2020 GRAMMY Award Winner: Best Bluegrass Album – ‘Tall Fiddler’

Voted IBMA Fiddle Player of the Year in 2019 for the 12th time.  2020 SPBGMA Fiddle Performer of the Year.  IBMA’s most awarded fiddle player.  Michael has won Instrumental Recorded Performance of the Year six times, and fronts the 5-Time Instrumental Group of the Year Flamekeeper.  Also a 2018 Inductee to the National Fiddler Hall of Fame and a 2018 GRAMMY Nominee.

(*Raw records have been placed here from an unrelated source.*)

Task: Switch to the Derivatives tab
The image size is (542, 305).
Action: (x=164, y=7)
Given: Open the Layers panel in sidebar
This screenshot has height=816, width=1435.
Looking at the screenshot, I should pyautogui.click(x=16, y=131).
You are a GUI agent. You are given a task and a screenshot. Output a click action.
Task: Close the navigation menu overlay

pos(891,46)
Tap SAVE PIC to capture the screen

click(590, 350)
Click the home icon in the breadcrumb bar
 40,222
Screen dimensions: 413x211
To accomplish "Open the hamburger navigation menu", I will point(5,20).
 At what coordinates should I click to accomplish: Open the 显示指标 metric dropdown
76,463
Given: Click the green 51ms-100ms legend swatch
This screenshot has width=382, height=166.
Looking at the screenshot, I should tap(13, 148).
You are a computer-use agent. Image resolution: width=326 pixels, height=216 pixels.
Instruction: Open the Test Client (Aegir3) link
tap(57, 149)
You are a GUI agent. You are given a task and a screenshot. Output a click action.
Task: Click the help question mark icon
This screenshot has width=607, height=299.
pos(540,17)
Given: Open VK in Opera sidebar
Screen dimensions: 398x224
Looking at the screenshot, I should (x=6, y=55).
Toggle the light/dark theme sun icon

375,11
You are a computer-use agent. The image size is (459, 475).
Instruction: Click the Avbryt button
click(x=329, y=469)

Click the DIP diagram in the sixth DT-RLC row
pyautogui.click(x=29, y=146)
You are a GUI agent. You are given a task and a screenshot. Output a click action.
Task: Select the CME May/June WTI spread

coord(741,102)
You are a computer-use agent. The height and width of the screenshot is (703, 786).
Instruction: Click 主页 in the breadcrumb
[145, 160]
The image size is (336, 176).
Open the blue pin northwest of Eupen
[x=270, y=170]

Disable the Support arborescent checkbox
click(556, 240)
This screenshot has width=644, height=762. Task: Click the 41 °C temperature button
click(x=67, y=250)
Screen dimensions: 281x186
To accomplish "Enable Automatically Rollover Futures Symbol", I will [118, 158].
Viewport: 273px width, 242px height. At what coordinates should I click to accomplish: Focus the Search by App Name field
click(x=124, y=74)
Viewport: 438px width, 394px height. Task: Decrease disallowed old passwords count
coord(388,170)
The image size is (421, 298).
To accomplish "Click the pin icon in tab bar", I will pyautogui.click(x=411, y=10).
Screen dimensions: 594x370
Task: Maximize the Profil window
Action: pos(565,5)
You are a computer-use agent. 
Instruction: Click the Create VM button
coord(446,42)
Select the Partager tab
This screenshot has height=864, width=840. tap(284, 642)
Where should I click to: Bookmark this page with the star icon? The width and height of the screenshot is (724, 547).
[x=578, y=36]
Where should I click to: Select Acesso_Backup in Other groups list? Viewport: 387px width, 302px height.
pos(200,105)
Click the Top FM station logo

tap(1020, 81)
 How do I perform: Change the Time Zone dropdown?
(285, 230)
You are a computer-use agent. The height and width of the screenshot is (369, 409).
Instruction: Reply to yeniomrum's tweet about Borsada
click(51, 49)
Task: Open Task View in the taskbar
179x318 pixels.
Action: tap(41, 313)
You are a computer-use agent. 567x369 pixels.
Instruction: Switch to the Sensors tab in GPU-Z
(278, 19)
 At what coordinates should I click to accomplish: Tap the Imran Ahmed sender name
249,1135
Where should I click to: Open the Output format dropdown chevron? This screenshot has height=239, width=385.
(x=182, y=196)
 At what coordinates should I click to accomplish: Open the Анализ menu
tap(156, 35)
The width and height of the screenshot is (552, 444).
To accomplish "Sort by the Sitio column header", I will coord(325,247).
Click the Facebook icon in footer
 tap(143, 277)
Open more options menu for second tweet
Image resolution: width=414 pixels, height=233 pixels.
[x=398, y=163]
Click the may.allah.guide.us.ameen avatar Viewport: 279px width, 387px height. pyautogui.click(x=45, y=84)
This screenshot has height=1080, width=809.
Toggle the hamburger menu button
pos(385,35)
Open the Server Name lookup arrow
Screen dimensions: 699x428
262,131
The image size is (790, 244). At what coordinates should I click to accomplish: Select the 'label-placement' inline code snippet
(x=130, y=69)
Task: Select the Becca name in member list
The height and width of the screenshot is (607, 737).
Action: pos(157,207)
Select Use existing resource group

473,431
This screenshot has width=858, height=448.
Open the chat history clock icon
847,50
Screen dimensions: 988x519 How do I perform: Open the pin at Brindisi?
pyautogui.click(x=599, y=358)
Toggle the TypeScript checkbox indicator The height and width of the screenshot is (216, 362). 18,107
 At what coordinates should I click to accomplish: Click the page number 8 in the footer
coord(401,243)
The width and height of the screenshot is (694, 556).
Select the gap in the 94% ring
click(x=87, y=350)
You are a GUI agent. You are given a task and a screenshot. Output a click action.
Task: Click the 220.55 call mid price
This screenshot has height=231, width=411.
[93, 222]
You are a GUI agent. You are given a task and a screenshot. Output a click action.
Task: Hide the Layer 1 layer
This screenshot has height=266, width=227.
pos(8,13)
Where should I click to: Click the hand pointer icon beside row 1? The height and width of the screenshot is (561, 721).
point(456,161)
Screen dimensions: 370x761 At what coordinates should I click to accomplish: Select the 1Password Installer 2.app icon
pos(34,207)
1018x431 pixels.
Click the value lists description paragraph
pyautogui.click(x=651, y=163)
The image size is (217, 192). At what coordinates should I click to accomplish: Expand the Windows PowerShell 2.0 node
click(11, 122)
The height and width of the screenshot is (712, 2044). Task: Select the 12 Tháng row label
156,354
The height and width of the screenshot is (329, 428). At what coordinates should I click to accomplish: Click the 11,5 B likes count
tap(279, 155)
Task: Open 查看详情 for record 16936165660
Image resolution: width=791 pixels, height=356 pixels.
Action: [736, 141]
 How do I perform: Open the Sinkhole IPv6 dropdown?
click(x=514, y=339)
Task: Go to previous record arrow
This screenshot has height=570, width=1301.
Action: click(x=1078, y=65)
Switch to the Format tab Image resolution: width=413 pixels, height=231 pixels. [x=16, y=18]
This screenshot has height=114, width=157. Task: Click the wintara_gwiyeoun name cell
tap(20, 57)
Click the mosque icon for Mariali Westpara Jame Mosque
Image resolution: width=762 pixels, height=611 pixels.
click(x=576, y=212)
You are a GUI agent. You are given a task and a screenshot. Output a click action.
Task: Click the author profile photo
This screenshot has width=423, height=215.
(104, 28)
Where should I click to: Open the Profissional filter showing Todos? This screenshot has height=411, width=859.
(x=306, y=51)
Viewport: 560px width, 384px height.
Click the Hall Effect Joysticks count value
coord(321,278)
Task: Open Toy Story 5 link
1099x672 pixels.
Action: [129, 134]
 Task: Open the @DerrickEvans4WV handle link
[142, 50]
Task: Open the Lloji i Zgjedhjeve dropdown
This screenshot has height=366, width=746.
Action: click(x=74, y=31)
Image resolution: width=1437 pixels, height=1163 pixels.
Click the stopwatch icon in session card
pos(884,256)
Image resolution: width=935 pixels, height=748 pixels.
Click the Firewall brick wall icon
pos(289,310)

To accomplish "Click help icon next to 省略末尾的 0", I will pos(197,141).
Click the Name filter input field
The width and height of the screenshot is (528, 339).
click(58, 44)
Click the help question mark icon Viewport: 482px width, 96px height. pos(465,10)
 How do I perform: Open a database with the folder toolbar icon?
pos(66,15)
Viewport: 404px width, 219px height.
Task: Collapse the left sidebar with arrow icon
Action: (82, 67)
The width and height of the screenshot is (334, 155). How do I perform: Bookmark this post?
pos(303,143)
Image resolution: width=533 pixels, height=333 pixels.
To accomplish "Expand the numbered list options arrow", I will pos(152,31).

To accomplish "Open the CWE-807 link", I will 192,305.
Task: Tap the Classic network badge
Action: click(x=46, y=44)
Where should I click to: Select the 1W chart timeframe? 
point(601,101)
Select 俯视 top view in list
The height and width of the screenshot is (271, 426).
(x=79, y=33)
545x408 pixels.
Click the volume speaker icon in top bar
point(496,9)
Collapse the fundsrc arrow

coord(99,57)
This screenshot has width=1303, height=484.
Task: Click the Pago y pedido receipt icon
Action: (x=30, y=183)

Michael Cleveland’s blistering prowess and technical fluency have marked him as a sought-after musician, leading to performances with Vince Gill, Marty Stuart, Tim O’Brien, Bela Fleck, Andy Statman, and The Kruger Brothers in recent years. However, it wasn’t until 2006, when Michael formed his own band Michael Cleveland & Flamekeeper, that he found the right vehicle for his musical vision, and he hasn’t rested since, constantly looking for new ways to push himself and his music forward. “He plays fearless and it’s intoxicating to play with him because he makes you play fearless,” says Country Music Hall of Famer Vince Gill. “He takes no prisoners but he plays with a restraint and a soul. He plays without abandon.” Clearly, NARAS and the IBMA agree as he was awarded the 2020 GRAMMY for Best Bluegrass Album – Tall Fiddler, and is the IBMA’s most awarded Fiddle Player of the Year with 12 wins, has won Instrumental Recorded Performance of the Year six times, and fronts their six-time Instrumental Group of the Year. Together with Flamekeeper members Josh Richards (guitar), Nathan Livers (mandolin), Jasiah Shrode (banjo) and Chris Douglas (bass), Cleveland makes his way around the country performing festivals, clubs, and performing arts centers, delighting audiences, leaving them with jaws dropped in complete amazement.“It’s wicked to see how much music he pulls out of a bow,” continues Vince. “He’s untouchable.”

“It’s obvious he was destined to become one of Bluegrass Music’s contemporary stars.”

~ Boston Globe ~

“Michael Cleveland’s fiddle sounds like a freight train going fast downhill. the playing is tight, but there is aloneness to the way it is played that makes it so fun!”